The tuition-free experience risks lowering academic standards and encouraging students who might attend college only "because they can't figure out anything else to do," writes Ungar for the Washington Post. Instead, he argues that colleges and universities should shift focus and serve the 36 million American adults who weren't able to finish college.
Colleges can help this constituency realize the potential for "upward mobility and economic prosperity" that accompany a college degree, writes Ungar. Beyond the economic advantages, reeling in these unfinished degree holders will lead to a better educated and more engaged democracy, he notes.
Two ways to ease re-enrollment for adult degree completers
Contrary to popular belief, these "stop-outs" are often in good academic standing and many intend to return, Ungar argues. Unfortunately, most stop-outs do not re-enroll. While Ungar understands the impulse to believe the decision to suspend a college education is "exclusively financial," he posits that the whole picture is a little more complicated. According to a 2010 report by Complete College America, it is usually life that derails part-time college students from degree completion.
To reduce barriers to re-enrollment and boost completion rates, Unger argues that colleges must revamp their advising practices and provide more support for transfer students.

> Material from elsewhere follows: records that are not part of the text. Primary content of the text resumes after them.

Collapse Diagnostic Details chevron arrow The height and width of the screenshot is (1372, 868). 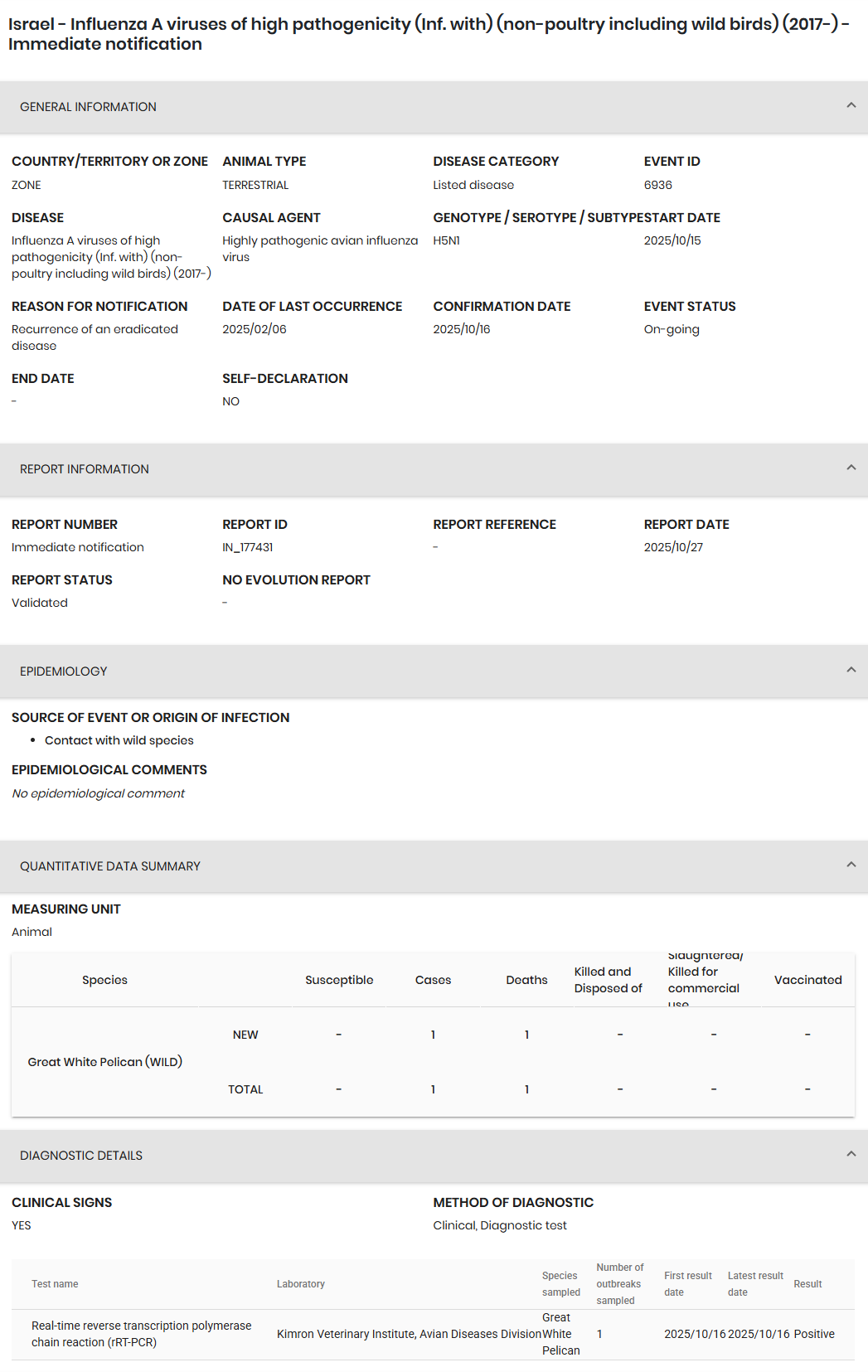pos(851,1154)
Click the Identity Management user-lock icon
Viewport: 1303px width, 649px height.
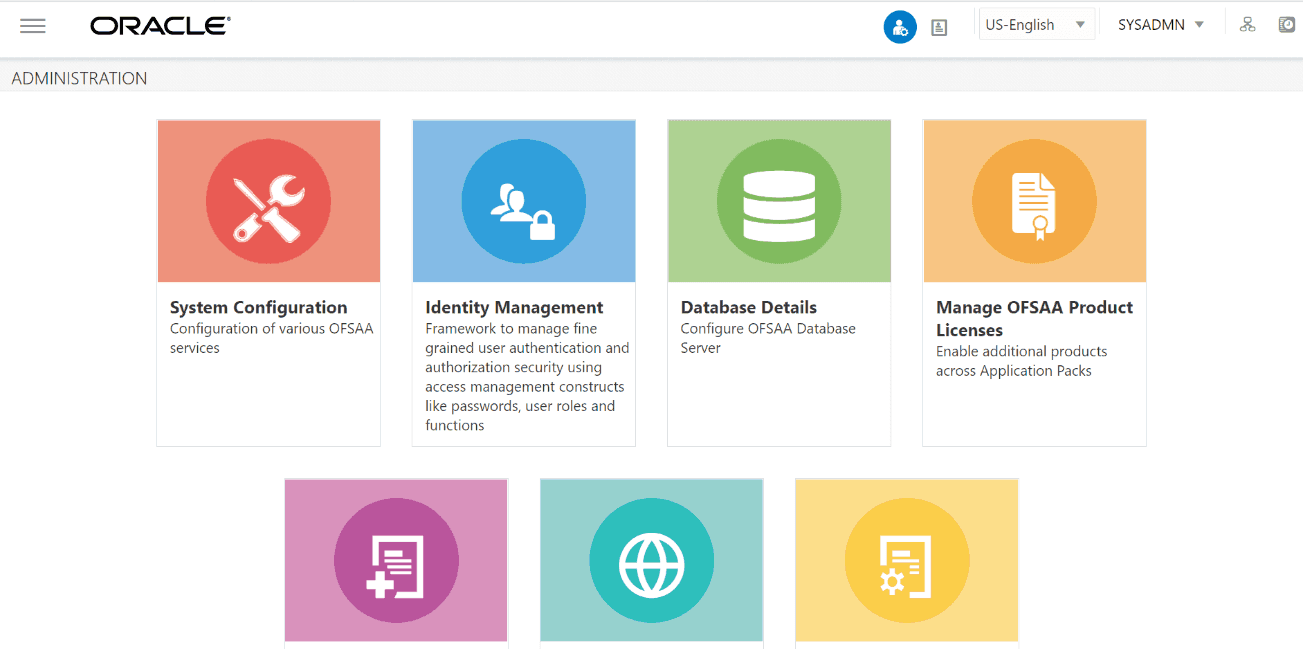(523, 200)
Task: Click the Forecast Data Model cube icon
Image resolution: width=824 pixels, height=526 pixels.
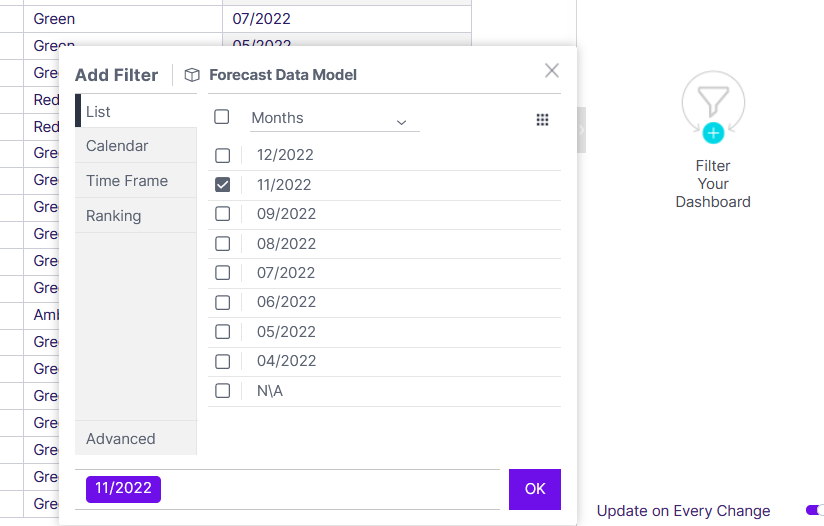Action: pos(192,75)
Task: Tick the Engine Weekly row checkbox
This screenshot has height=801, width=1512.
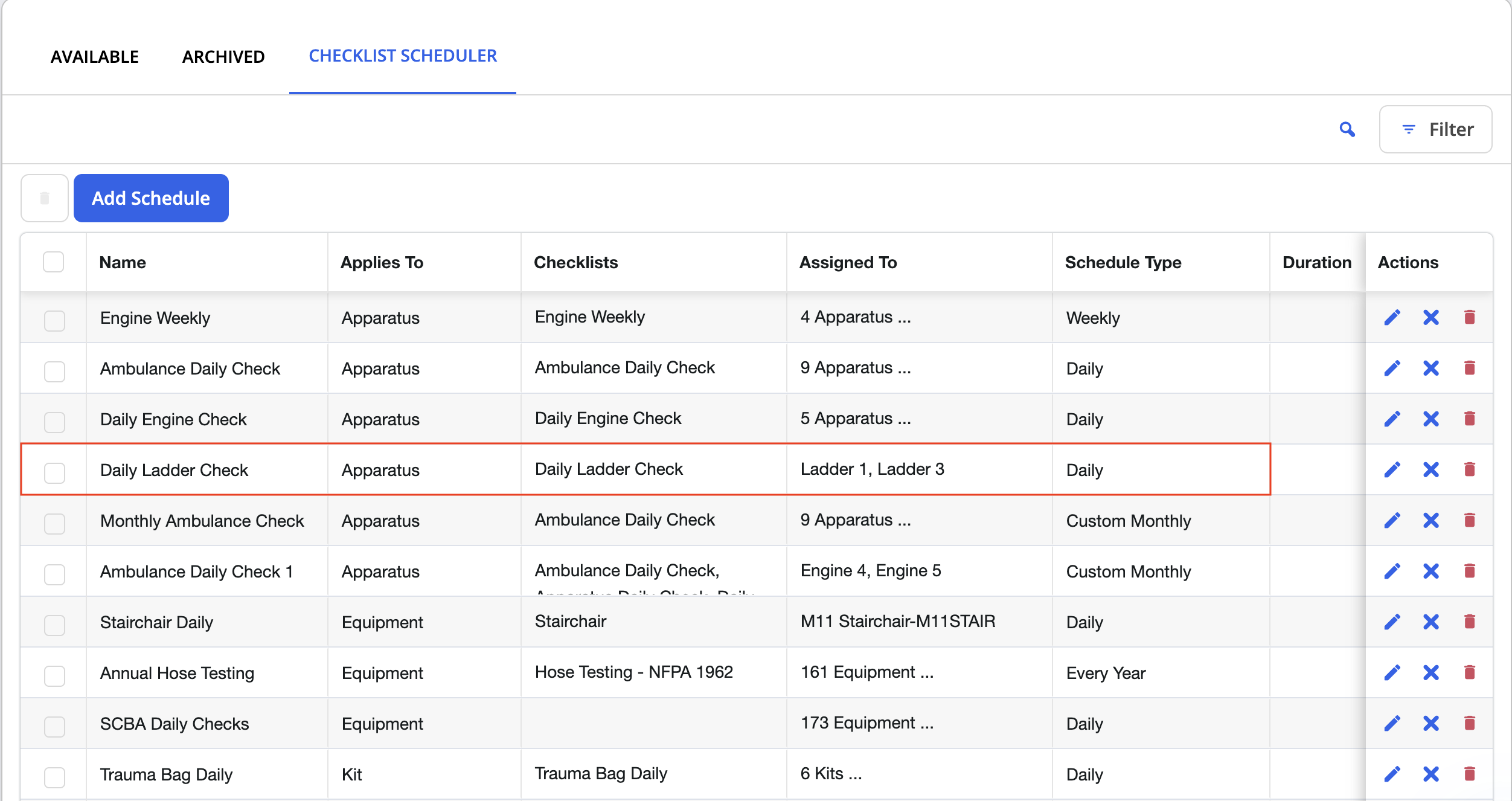Action: pos(54,320)
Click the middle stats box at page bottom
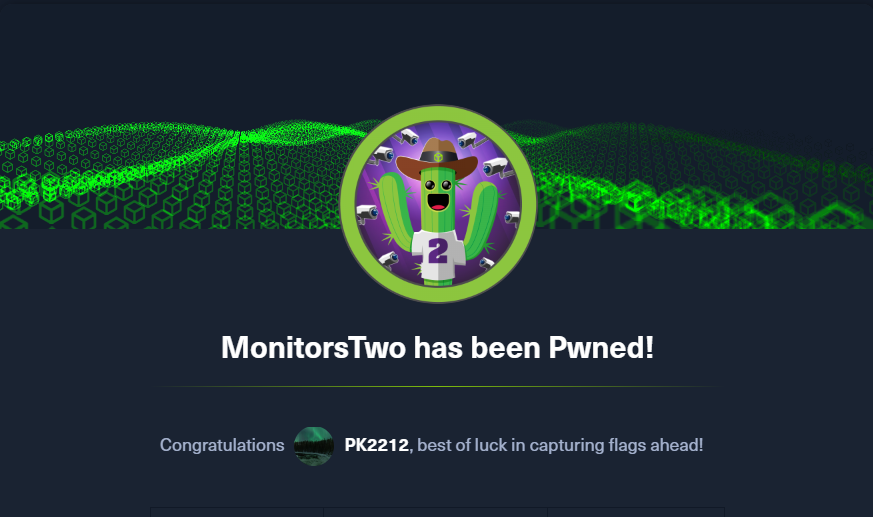Screen dimensions: 873x517 point(435,513)
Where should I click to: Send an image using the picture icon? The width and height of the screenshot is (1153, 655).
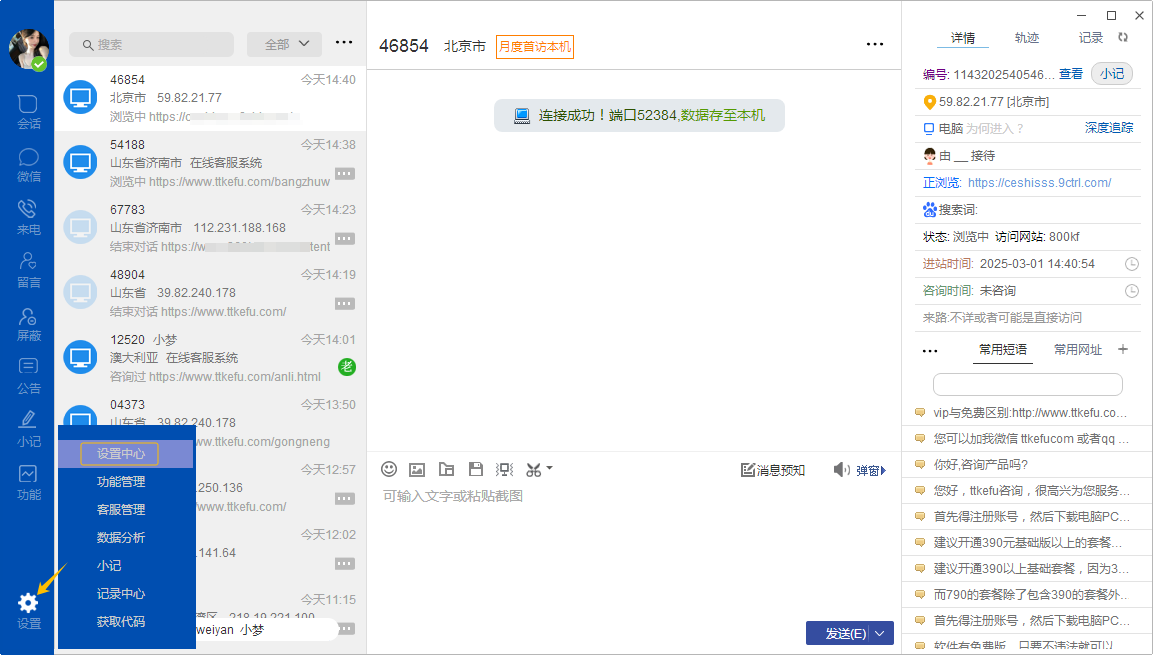point(417,468)
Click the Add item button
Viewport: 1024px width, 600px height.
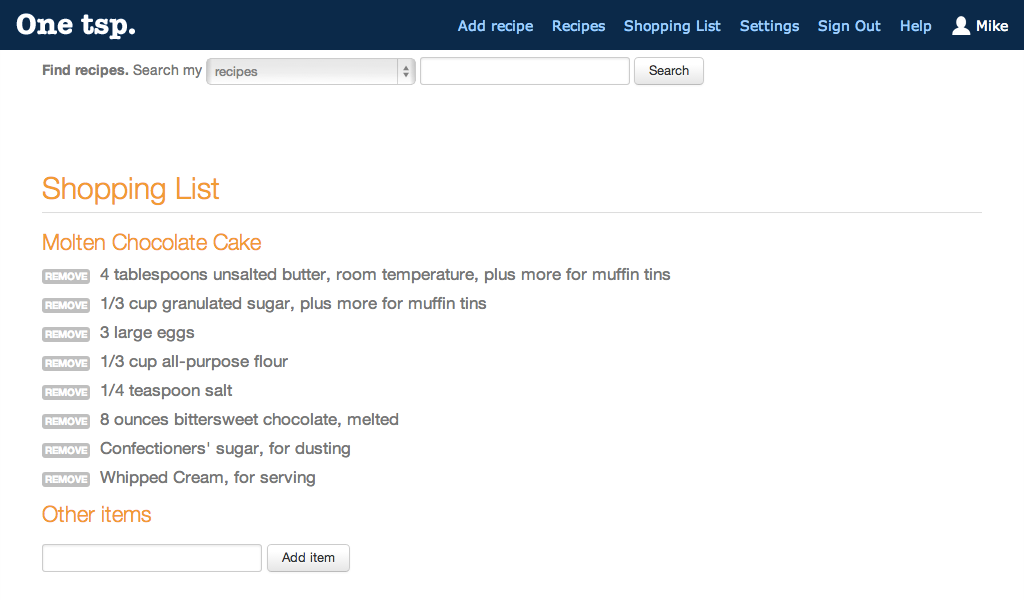pyautogui.click(x=308, y=558)
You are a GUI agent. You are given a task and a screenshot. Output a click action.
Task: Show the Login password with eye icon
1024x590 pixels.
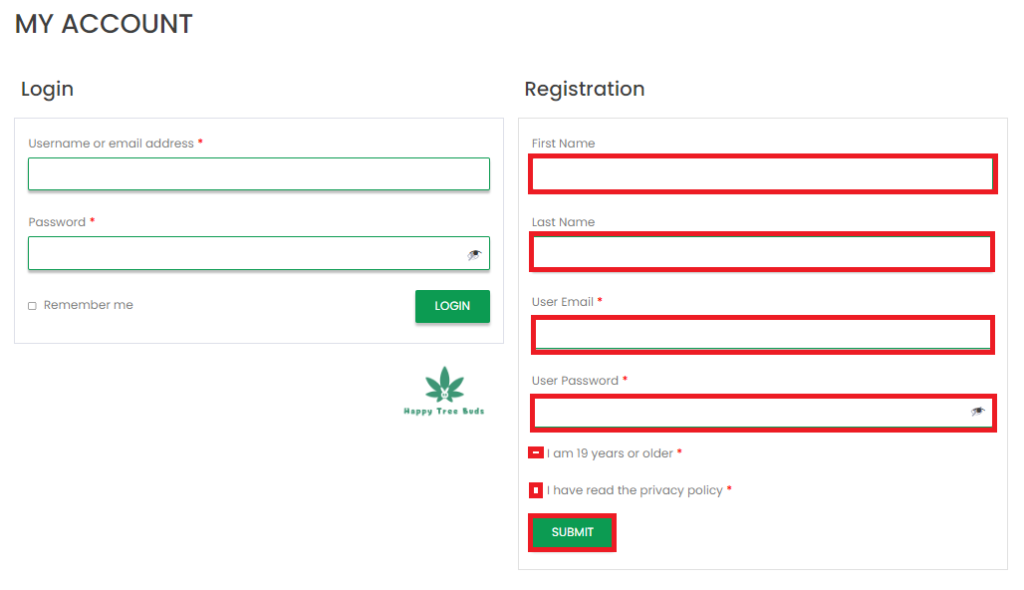pos(474,255)
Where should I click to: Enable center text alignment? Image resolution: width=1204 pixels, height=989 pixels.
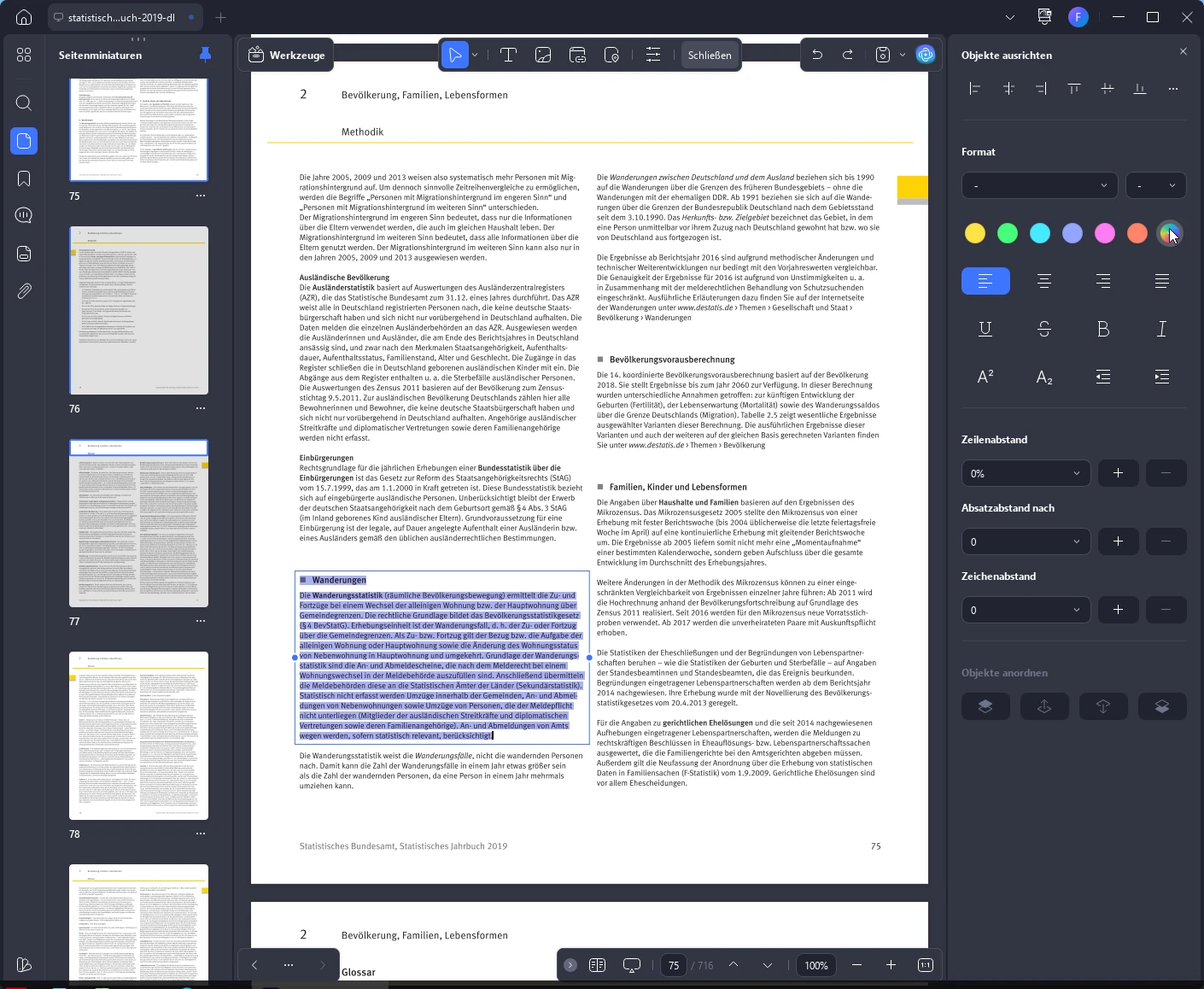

How to eliminate persistence barriers
For example, he recommends tapping in specially trained advisers to offer flexible counseling over the phone, online, and after hours. With better guidance, Unger argues that students can avoid "uninformed choices that slow their progress." He also suggests that colleges offer more courses late at night and even on weekends.
Ungar is under no illusion that a "college education is for everyone." He does believe, however, that those who have sincerely tried to complete a degree deserve a "second chance" (Ungar, Washington Post, 8/2)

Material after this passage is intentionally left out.